----- GIVEN RECORDS
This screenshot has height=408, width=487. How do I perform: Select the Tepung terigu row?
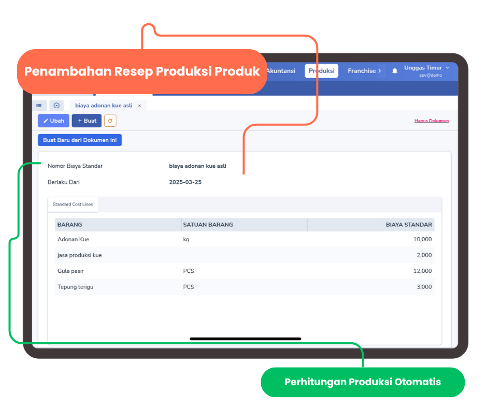pyautogui.click(x=245, y=287)
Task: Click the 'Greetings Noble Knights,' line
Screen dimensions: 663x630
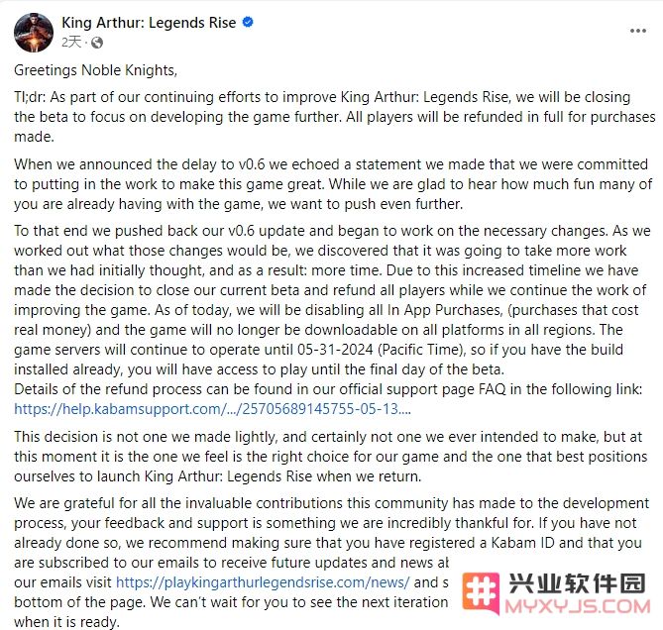Action: (x=95, y=70)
----------
TRY IT: Take the line containing "Task: Click the" and every line after it up to the end of the data, and write them out exactly, without the pictures.

REPLY TO THE TASK:
Task: Click the 'Greetings Noble Knights,' line
Screen dimensions: 663x630
Action: (x=95, y=70)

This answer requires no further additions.